*** Begin section ***
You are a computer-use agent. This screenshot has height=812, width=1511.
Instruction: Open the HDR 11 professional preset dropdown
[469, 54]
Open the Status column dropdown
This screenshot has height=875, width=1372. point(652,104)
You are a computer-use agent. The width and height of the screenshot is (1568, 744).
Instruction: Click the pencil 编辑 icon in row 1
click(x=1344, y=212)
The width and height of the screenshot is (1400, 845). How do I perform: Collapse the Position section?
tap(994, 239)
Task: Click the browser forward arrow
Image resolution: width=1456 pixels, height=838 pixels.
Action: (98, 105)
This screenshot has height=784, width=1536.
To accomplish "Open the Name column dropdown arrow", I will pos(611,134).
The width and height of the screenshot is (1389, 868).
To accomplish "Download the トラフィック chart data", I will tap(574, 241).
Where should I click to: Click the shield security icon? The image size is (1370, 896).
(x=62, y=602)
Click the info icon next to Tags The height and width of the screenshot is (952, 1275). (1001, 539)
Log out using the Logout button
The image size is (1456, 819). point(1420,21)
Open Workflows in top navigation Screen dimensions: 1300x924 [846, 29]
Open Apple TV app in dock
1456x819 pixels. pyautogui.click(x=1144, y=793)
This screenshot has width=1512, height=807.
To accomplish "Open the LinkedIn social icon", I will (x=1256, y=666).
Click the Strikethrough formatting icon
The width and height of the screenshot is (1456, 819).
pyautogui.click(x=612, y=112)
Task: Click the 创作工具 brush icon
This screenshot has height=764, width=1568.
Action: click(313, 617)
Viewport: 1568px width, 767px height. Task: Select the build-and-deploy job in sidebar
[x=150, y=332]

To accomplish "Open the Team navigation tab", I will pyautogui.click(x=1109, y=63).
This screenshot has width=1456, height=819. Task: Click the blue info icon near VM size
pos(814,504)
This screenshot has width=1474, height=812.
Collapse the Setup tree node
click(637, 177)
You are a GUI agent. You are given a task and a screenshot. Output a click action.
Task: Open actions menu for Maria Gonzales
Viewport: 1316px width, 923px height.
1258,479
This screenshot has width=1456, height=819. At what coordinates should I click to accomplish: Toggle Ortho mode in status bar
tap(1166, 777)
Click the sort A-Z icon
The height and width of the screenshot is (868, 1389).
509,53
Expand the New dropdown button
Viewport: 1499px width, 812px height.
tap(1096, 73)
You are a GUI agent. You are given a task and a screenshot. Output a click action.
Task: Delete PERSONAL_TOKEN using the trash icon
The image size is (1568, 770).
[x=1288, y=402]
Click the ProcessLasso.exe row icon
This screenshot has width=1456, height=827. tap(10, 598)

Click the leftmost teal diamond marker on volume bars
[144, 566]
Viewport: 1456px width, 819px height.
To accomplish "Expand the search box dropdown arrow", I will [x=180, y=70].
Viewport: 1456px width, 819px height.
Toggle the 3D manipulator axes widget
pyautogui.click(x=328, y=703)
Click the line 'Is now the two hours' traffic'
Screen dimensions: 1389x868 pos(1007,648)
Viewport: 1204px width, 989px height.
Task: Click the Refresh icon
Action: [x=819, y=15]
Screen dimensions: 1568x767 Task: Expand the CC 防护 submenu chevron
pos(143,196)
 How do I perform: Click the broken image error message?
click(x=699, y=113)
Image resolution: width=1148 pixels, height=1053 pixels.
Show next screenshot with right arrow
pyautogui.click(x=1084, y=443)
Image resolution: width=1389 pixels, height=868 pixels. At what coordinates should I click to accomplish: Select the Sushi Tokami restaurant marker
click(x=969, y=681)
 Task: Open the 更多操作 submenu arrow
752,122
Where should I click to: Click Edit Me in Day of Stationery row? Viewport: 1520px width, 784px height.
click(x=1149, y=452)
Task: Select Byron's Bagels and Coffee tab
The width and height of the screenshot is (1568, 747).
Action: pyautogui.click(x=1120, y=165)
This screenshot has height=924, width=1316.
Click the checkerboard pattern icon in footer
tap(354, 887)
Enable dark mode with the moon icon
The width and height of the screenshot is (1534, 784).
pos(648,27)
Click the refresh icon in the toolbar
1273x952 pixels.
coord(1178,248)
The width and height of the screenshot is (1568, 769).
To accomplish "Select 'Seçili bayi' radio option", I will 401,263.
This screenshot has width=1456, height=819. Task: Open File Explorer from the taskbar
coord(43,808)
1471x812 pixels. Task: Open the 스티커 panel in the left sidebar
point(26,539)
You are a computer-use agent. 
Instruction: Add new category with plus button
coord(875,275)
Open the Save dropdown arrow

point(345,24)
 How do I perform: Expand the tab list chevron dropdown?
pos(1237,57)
*** End section ***
- What you have to do: From the first line to the last, reproduce the data exactly.

- Solution to the exercise:
You are a computer-use agent. This screenshot has height=812, width=1511.
Instruction: Open the HDR 11 professional preset dropdown
[469, 54]
Open the Status column dropdown
This screenshot has height=875, width=1372. point(652,104)
You are a computer-use agent. The width and height of the screenshot is (1568, 744).
Instruction: Click the pencil 编辑 icon in row 1
click(x=1344, y=212)
The width and height of the screenshot is (1400, 845). How do I perform: Collapse the Position section?
tap(994, 239)
Task: Click the browser forward arrow
Image resolution: width=1456 pixels, height=838 pixels.
Action: (98, 105)
This screenshot has height=784, width=1536.
To accomplish "Open the Name column dropdown arrow", I will pos(611,134).
The width and height of the screenshot is (1389, 868).
To accomplish "Download the トラフィック chart data", I will tap(574, 241).
Where should I click to: Click the shield security icon? The image size is (1370, 896).
(x=62, y=602)
Click the info icon next to Tags The height and width of the screenshot is (952, 1275). (1001, 539)
Log out using the Logout button
The image size is (1456, 819). point(1420,21)
Open Workflows in top navigation Screen dimensions: 1300x924 [846, 29]
Open Apple TV app in dock
1456x819 pixels. pyautogui.click(x=1144, y=793)
This screenshot has width=1512, height=807.
To accomplish "Open the LinkedIn social icon", I will (x=1256, y=666).
Click the Strikethrough formatting icon
The width and height of the screenshot is (1456, 819).
pyautogui.click(x=612, y=112)
Task: Click the 创作工具 brush icon
This screenshot has height=764, width=1568.
Action: click(313, 617)
Viewport: 1568px width, 767px height. Task: Select the build-and-deploy job in sidebar
[x=150, y=332]

To accomplish "Open the Team navigation tab", I will pyautogui.click(x=1109, y=63).
This screenshot has width=1456, height=819. Task: Click the blue info icon near VM size
pos(814,504)
This screenshot has width=1474, height=812.
Collapse the Setup tree node
click(637, 177)
You are a GUI agent. You are given a task and a screenshot. Output a click action.
Task: Open actions menu for Maria Gonzales
Viewport: 1316px width, 923px height.
1258,479
This screenshot has width=1456, height=819. At what coordinates should I click to accomplish: Toggle Ortho mode in status bar
tap(1166, 777)
Click the sort A-Z icon
The height and width of the screenshot is (868, 1389).
509,53
Expand the New dropdown button
Viewport: 1499px width, 812px height.
tap(1096, 73)
You are a GUI agent. You are given a task and a screenshot. Output a click action.
Task: Delete PERSONAL_TOKEN using the trash icon
The image size is (1568, 770).
[x=1288, y=402]
Click the ProcessLasso.exe row icon
This screenshot has width=1456, height=827. tap(10, 598)

Click the leftmost teal diamond marker on volume bars
[144, 566]
Viewport: 1456px width, 819px height.
To accomplish "Expand the search box dropdown arrow", I will [x=180, y=70].
Viewport: 1456px width, 819px height.
Toggle the 3D manipulator axes widget
pyautogui.click(x=328, y=703)
Click the line 'Is now the two hours' traffic'
Screen dimensions: 1389x868 pos(1007,648)
Viewport: 1204px width, 989px height.
Task: Click the Refresh icon
Action: [x=819, y=15]
Screen dimensions: 1568x767 Task: Expand the CC 防护 submenu chevron
pos(143,196)
 How do I perform: Click the broken image error message?
click(x=699, y=113)
Image resolution: width=1148 pixels, height=1053 pixels.
Show next screenshot with right arrow
pyautogui.click(x=1084, y=443)
Image resolution: width=1389 pixels, height=868 pixels. At what coordinates should I click to accomplish: Select the Sushi Tokami restaurant marker
click(x=969, y=681)
 Task: Open the 更多操作 submenu arrow
752,122
Where should I click to: Click Edit Me in Day of Stationery row? Viewport: 1520px width, 784px height.
click(x=1149, y=452)
Task: Select Byron's Bagels and Coffee tab
The width and height of the screenshot is (1568, 747).
Action: pyautogui.click(x=1120, y=165)
This screenshot has height=924, width=1316.
Click the checkerboard pattern icon in footer
tap(354, 887)
Enable dark mode with the moon icon
The width and height of the screenshot is (1534, 784).
pos(648,27)
Click the refresh icon in the toolbar
1273x952 pixels.
coord(1178,248)
The width and height of the screenshot is (1568, 769).
To accomplish "Select 'Seçili bayi' radio option", I will 401,263.
This screenshot has width=1456, height=819. Task: Open File Explorer from the taskbar
coord(43,808)
1471x812 pixels. Task: Open the 스티커 panel in the left sidebar
point(26,539)
You are a computer-use agent. 
Instruction: Add new category with plus button
coord(875,275)
Open the Save dropdown arrow

point(345,24)
 How do I perform: Expand the tab list chevron dropdown?
pos(1237,57)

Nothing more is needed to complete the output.